Chase Johnsey was a natural-born dance prodigy. A child champion in American clogging, he took his first ballet class at the age of 14 and displayed a startling aptitude. Yet, as Johnsey himself has acknowledged, he was an unusually short, skinny and effeminate teenager, very far from the “heroic” physique required for classical men; his teachers had to warn him that he stood little chance of a career in ballet. Johnsey, however, was undaunted – and identified the one company that could offer him a home.

Over the decades, the all-male troupe Les Ballets Trockadero de Monte Carlo has showcased every kind of maverick dancer in its witty, loving pastiches of the classical repertory. When Johnsey was hired by the Trocks in 2004, his talent found the perfect platform. Performing Prince roles under the stage name Roland Deaulin, he proved a hilariously virtuoso foil to the company’s biggest, beefiest “ballerinas”; cast as a ballerina himself (AKA Yakaterina Verbosovich), he utilised all of his natural speed and grace, along with his fabulously articulate pointe work, in tutu roles such as Kitri and Odette.
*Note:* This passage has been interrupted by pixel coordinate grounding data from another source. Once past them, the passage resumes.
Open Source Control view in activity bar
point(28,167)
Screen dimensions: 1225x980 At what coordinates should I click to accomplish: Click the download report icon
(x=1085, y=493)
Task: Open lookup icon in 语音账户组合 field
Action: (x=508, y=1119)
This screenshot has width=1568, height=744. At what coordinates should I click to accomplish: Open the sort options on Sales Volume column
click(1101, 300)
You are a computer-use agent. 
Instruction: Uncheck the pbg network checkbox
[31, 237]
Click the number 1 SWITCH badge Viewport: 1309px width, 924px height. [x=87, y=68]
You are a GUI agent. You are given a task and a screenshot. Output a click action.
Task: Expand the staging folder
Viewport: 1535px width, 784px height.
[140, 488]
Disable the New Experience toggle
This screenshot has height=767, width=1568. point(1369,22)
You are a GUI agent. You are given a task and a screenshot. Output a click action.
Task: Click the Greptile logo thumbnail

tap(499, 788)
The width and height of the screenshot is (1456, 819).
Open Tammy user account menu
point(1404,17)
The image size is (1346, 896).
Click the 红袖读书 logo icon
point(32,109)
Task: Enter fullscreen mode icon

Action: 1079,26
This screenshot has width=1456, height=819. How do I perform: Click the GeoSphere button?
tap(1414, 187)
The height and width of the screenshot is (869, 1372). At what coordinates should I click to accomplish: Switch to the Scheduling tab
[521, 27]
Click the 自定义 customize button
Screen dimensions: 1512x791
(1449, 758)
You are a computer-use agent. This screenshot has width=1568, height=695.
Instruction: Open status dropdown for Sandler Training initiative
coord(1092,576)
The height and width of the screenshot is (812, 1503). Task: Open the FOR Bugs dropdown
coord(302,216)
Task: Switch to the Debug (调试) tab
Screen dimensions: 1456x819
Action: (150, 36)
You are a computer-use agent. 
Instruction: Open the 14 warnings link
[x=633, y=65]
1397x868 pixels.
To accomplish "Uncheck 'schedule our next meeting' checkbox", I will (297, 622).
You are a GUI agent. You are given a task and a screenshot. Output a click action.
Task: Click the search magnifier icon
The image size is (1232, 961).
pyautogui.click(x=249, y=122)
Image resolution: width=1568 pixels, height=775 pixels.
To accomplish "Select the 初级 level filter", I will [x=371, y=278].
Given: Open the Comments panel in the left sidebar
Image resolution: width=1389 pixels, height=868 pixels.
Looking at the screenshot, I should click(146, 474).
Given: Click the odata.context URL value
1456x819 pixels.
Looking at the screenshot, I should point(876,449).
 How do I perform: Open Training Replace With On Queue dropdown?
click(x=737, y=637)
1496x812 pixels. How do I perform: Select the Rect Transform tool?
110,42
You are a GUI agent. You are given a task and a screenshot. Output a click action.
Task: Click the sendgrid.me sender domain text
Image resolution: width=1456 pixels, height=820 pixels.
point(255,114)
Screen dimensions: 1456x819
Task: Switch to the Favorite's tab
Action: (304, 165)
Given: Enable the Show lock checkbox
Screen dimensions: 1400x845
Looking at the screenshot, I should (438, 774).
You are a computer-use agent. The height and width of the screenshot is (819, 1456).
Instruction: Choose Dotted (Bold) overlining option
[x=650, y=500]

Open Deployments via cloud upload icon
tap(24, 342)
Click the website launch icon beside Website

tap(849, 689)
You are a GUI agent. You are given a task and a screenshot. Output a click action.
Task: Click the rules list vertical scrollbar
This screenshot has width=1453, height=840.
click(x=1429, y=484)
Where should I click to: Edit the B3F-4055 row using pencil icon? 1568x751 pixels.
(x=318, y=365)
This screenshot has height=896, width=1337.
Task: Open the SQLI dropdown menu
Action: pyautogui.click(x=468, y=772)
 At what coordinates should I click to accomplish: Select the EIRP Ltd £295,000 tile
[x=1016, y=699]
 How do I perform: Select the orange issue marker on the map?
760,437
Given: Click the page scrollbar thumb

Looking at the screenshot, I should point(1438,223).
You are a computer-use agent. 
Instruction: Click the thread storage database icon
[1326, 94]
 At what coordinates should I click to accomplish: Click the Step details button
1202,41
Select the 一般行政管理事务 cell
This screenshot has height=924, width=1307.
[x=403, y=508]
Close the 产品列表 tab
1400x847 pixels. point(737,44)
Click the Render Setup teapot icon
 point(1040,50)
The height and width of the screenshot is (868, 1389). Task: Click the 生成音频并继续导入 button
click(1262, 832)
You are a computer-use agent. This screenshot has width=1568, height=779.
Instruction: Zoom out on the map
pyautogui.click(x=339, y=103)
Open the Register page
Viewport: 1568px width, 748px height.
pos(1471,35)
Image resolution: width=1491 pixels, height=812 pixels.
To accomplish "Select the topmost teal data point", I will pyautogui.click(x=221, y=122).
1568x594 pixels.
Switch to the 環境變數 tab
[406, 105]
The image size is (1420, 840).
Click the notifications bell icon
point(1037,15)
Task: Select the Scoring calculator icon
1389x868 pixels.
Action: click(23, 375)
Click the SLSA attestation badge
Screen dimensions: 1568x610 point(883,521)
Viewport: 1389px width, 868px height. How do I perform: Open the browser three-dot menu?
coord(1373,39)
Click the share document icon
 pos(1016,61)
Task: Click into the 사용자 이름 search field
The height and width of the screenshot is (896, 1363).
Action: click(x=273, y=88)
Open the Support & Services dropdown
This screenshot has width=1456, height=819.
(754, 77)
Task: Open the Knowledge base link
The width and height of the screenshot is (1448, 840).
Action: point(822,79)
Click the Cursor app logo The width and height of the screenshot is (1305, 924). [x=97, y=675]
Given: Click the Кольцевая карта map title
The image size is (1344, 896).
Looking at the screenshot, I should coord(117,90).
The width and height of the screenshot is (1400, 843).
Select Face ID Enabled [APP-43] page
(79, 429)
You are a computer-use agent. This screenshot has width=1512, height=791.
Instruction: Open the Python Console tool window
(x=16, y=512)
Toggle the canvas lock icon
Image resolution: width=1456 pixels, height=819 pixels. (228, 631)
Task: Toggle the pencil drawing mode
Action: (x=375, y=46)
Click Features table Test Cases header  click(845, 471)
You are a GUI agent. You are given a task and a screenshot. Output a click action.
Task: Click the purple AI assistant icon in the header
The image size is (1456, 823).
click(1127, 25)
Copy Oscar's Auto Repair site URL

When the Trocks toured the UK last year, it was Johnsey’s performances that dominated their reviews, particularly the splendour of his dancing in Paquita. Fittingly, his gifts have been acknowledged at the National Dance awards, where he has won the headline award, best male dancer. In doing so, he faced off competition from the likes of Vadim Muntagirov and Alexander Campbell, both principal dancers at the Royal. Johnsey’s win is not only a celebration of his talent, but also a celebration of the fact that ballet, however rigorous its traditions, has an inalienable genius for the wayward, the comic and the camp.